ASUS P5N-EM HDMI LGA 775 NVIDIA GeForce 7100/nForce 630i HDMI Micro ATX Intel Motherboard

It is about 50 bucks cheaper but has a different on board video. This has NVIDIA GeForce 7100 as compared to Intel GMA X3500 on other board. The reviews say that it should ok for Blu ray play. This board will also do 8 channel sound and HDMI. 

What do you think?


----------



## CrackerJack (Jun 26, 2008)

I been thinking about building a HTPC also. This was what i would go with or do for myself

Nice dual core (AMD 5000+)
Atleast 2Gb of Ram (800Mhz or higher)
Just a simple Motherboard (atleast one pci-e slot)
SATA Hard Drive (300Gb or higher)
LG or ASUS blu-ray player
Decent Video Card (A card with HDMI output will work really good, it's HD and it's supplys 7.1 surround sound) So any HD series with HDMI will work fine.


----------



## sunny (Jun 26, 2008)

CrackerJack said:


> I been thinking about building a HTPC also. This was what i would go with or do for myself
> 
> Nice dual core (AMD 5000+)
> Atleast 2Gb of Ram (800Mhz or higher)
> ...



I am not too far off. I just don't want an overkill. I am putting together
E4300 (Dual Core)
2 GB RAM (I will have to check speed but I think it's around 600 MHz)) 
ASUS motherboard (one of the two listed above)
500 GB local storage (plus 1 TB NAS)
LG player
HDMI built in on board (have a spare 2600PRO just in case)
Antec NSK 2480 HTPC case


----------



## ktr (Jun 27, 2008)

sunny said:


> http://www.newegg.com/Product/Product.aspx?Item=N82E16813131229.
> ASUS P5N-EM HDMI LGA 775 NVIDIA GeForce 7100/nForce 630i HDMI Micro ATX Intel Motherboard
> 
> What do you think?



3 memory slots with 4gb support . That is a weird combination, I doubt it runs in dual channel (which means a 10-15% performance loss). 

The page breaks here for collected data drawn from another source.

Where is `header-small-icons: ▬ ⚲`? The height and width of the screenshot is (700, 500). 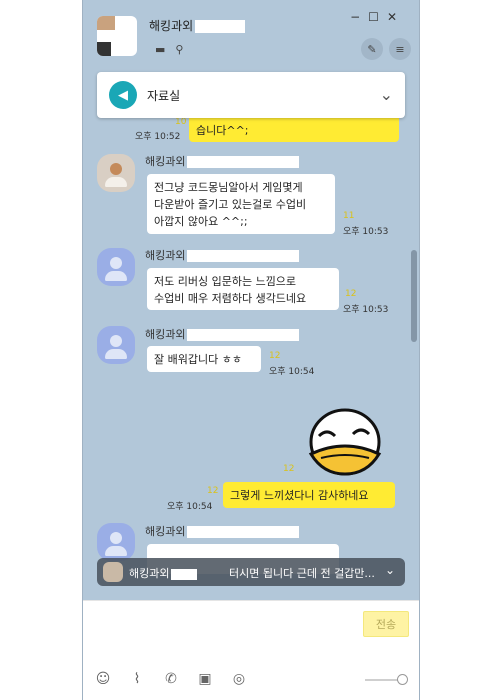 header-small-icons: ▬ ⚲ is located at coordinates (174, 50).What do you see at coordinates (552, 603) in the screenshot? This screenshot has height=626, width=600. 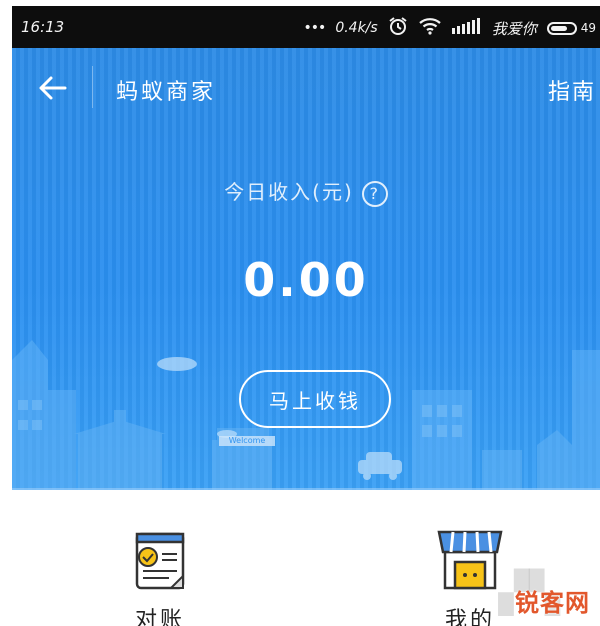 I see `watermark: 锐客网` at bounding box center [552, 603].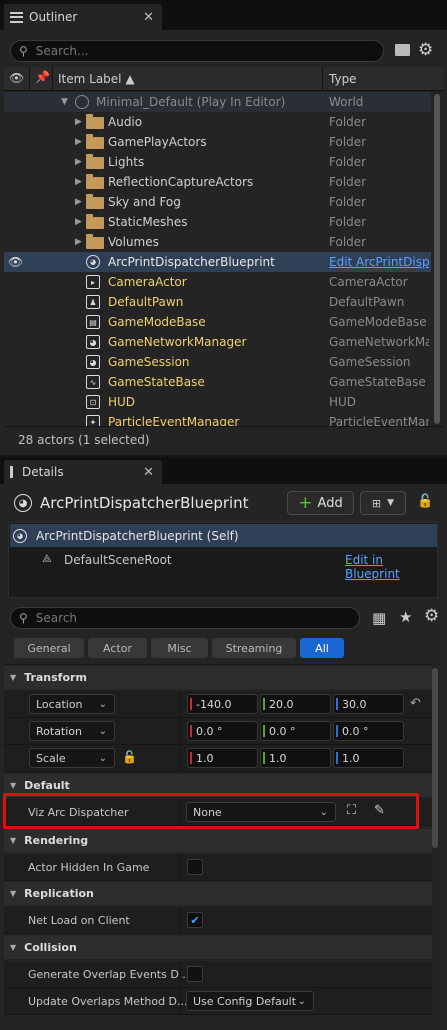 The width and height of the screenshot is (447, 1030). Describe the element at coordinates (56, 678) in the screenshot. I see `section-title: Transform` at that location.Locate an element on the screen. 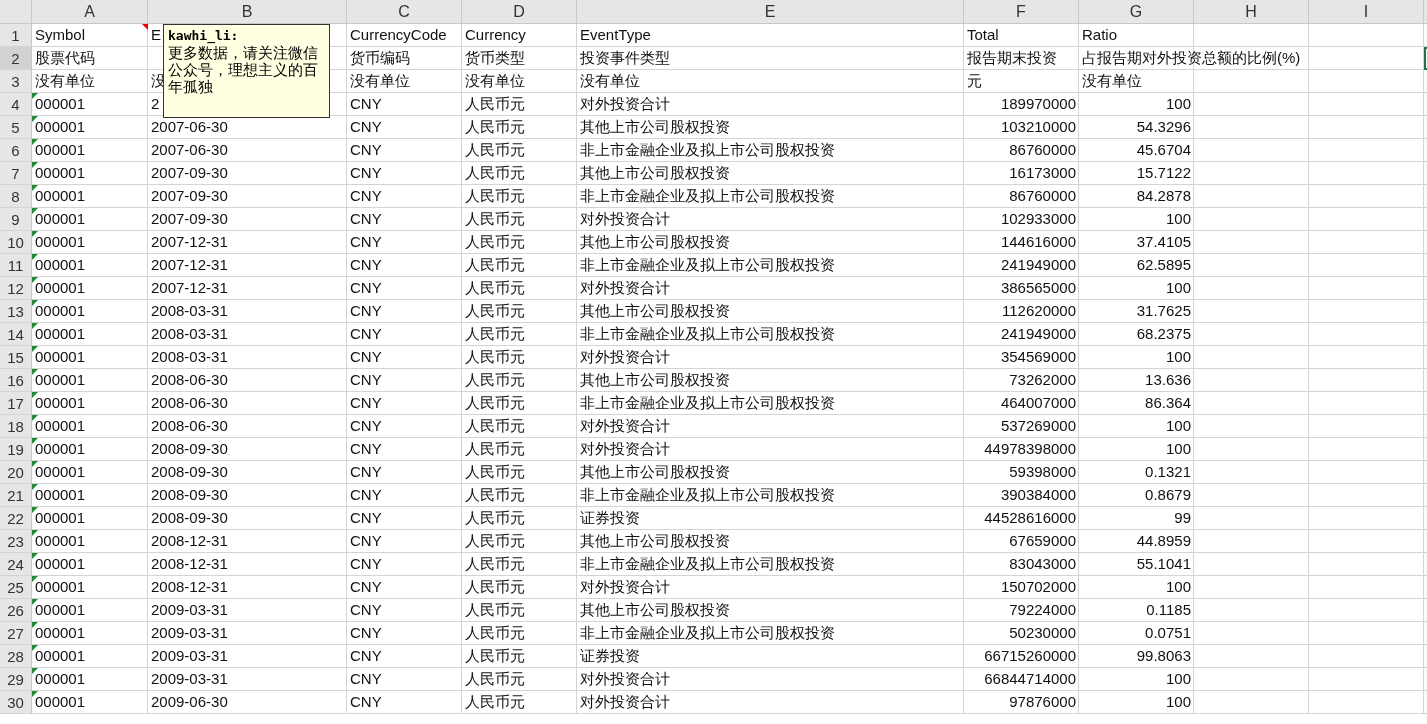 Image resolution: width=1427 pixels, height=724 pixels. row-header: 4 is located at coordinates (16, 104).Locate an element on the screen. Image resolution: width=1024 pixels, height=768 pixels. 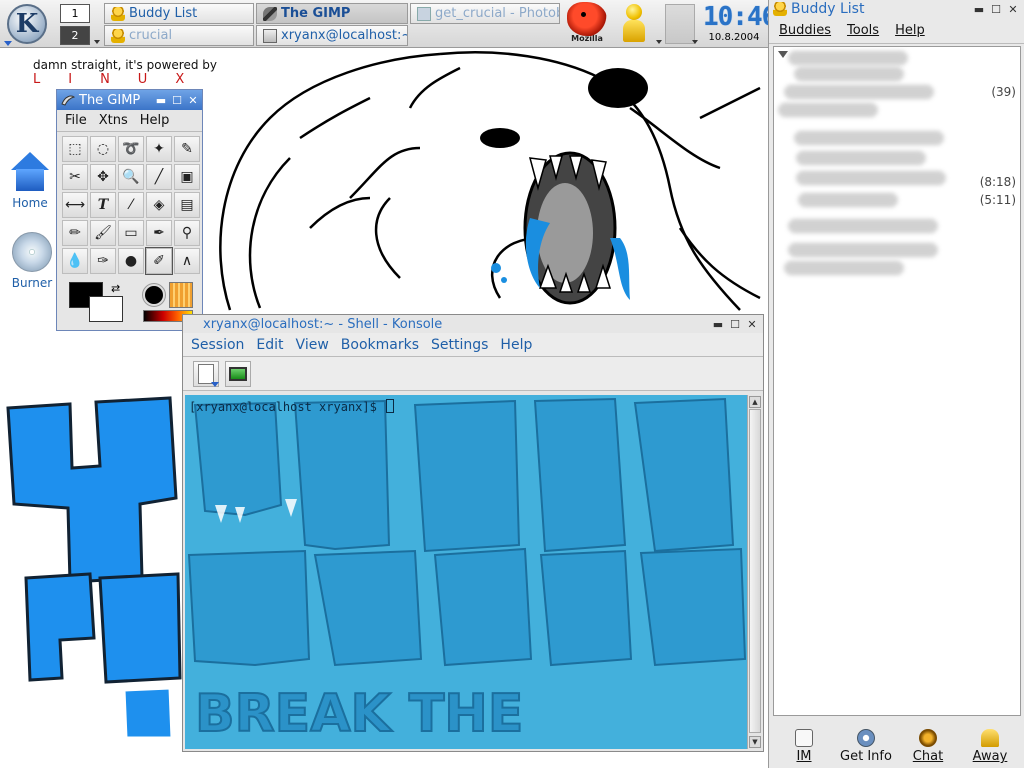
system-tray is located at coordinates (680, 24).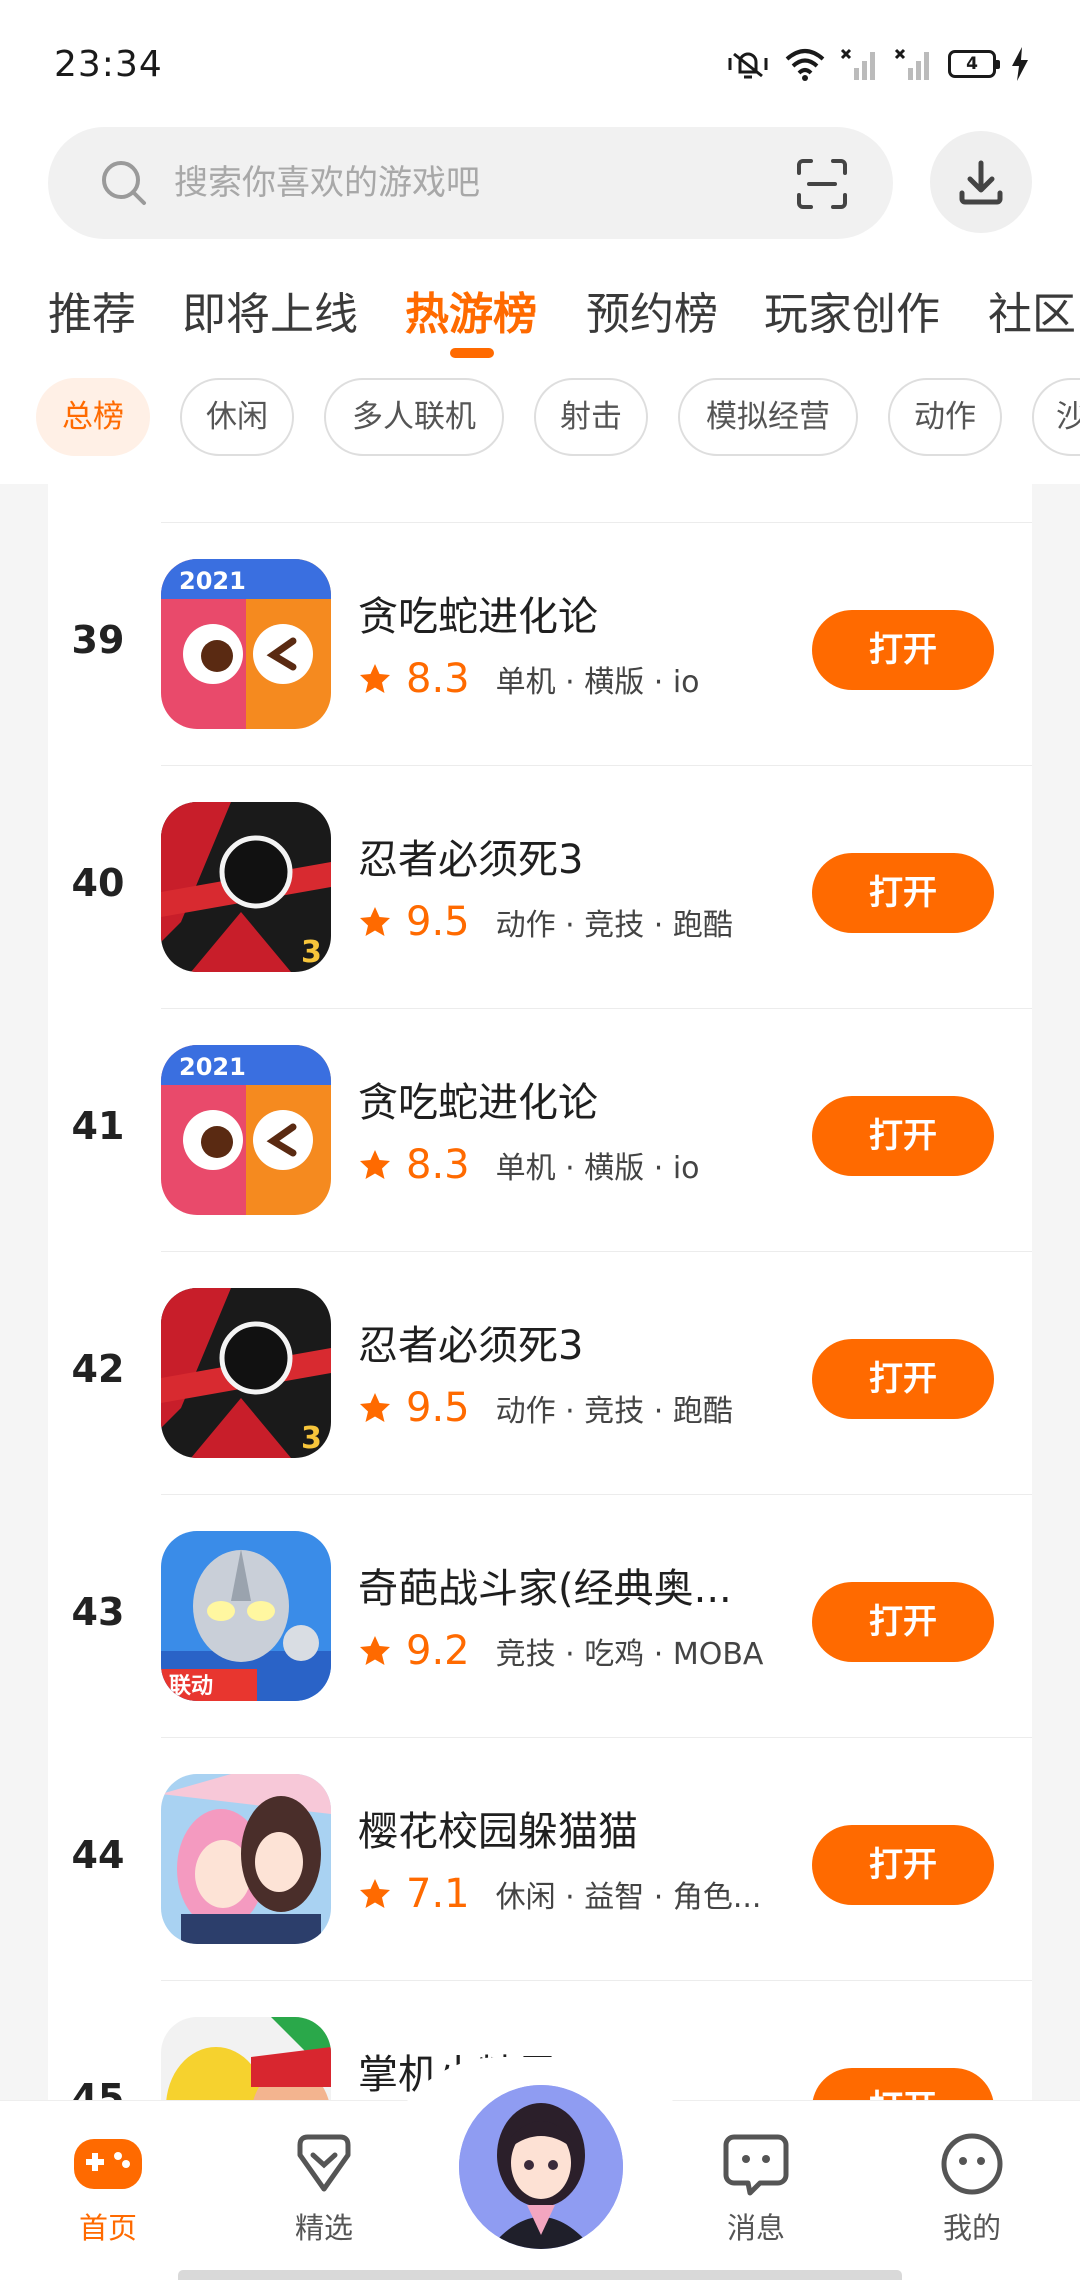 The image size is (1080, 2280). What do you see at coordinates (598, 682) in the screenshot?
I see `game-tags: 单机 · 横版 · io` at bounding box center [598, 682].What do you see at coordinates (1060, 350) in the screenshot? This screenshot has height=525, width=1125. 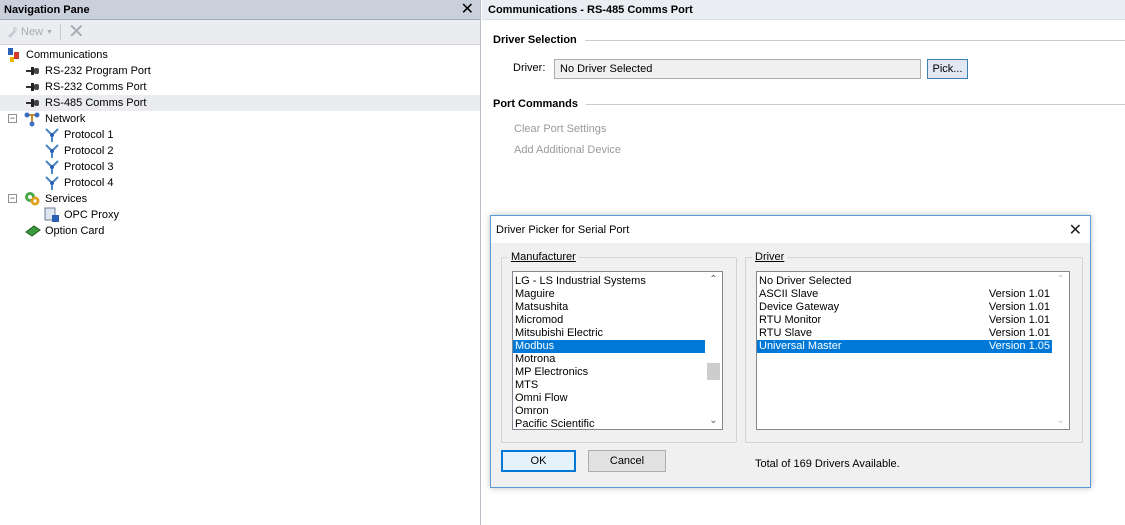 I see `driver-scrollbar: ⌃ ⌄` at bounding box center [1060, 350].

Edit: I was right, it's not dual channel. Plus the g35's gpu (x3500) is directX 10.


----------



## CrackerJack (Jun 27, 2008)

ktr said:


> 3 memory slots with 4gb support . That is a weird combination, I doubt it runs in dual channel (which means a 10-15% performance loss).
> 
> Edit: I was right, it's not dual channel. Plus the g35's gpu (x3500) is directX 10.



+1 Agree, Get a a board the supports dual channel. Single is just a waste


----------



## sunny (Jun 27, 2008)

Glad I checked with you guys. I missed that part.


----------